- [Work request]
Output exactly the lines between the line that contains "Contracting Day (108, 1560)" and the last line of the material, counting both.

[Opening The data section]

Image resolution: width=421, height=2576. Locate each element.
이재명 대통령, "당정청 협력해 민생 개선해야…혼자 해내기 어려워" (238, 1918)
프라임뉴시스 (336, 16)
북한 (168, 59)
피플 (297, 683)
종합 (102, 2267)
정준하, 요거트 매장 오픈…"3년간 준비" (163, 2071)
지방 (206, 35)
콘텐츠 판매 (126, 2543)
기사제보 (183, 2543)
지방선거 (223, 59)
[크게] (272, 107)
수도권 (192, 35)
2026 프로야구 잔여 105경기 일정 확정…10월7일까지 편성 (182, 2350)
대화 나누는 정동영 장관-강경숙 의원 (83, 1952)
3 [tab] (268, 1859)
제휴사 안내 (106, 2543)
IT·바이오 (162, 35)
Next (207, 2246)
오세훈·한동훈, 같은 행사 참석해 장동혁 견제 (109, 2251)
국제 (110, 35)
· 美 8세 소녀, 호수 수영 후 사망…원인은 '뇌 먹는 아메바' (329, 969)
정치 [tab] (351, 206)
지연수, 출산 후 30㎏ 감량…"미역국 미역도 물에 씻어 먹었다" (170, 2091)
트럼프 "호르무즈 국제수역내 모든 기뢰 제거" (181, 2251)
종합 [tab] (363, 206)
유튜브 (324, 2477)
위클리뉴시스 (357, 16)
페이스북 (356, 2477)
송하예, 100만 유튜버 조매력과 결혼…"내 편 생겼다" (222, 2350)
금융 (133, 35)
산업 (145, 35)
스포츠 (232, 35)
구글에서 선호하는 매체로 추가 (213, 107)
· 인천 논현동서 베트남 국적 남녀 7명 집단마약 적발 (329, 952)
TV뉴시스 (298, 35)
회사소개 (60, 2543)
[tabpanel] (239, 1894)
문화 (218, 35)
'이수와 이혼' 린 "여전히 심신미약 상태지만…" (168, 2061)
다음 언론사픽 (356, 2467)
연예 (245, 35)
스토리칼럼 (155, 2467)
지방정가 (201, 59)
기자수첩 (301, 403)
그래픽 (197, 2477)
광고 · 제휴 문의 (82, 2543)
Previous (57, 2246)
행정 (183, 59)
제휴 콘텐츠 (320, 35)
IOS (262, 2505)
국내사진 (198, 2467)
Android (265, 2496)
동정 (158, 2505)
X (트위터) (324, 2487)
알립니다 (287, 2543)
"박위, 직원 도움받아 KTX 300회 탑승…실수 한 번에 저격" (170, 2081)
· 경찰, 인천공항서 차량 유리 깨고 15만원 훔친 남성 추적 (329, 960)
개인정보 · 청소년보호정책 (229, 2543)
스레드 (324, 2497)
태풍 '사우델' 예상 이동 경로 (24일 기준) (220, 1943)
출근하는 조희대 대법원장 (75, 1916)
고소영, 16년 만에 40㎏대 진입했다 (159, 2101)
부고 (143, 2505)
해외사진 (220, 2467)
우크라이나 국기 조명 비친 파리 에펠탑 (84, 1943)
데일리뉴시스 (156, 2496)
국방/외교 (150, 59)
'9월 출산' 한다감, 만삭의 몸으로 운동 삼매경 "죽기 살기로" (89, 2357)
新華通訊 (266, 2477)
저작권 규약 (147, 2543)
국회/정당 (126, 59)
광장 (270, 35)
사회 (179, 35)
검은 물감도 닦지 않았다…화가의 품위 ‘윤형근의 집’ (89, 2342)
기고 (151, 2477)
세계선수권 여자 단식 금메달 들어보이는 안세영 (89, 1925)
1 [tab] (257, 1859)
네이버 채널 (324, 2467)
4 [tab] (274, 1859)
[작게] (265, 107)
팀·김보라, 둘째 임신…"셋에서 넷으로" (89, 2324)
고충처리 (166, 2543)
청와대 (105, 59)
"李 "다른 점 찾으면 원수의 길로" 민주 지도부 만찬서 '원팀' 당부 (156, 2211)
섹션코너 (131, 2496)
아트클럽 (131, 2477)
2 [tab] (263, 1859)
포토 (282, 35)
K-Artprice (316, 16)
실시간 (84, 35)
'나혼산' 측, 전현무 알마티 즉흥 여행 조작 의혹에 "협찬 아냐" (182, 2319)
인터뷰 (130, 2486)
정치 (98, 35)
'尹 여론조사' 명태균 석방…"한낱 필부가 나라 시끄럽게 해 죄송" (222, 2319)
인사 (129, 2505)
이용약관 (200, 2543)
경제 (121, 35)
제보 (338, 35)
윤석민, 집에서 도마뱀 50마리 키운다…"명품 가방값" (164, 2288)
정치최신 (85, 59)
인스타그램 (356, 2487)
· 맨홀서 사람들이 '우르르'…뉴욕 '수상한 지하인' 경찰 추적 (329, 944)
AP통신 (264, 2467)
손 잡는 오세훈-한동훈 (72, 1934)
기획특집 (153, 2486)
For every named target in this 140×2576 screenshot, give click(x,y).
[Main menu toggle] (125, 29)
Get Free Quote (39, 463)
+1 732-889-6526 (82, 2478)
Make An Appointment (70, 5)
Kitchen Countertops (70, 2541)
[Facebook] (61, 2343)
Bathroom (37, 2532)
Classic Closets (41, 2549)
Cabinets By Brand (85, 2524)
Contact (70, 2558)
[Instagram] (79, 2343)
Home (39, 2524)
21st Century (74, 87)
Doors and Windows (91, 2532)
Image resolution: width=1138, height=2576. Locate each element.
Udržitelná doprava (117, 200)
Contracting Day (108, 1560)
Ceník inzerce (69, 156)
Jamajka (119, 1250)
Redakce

[Closing The data section]

- [Reply]
Contracting Day (108, 1560)
Ceník inzerce (69, 156)
Jamajka (119, 1250)
Redakce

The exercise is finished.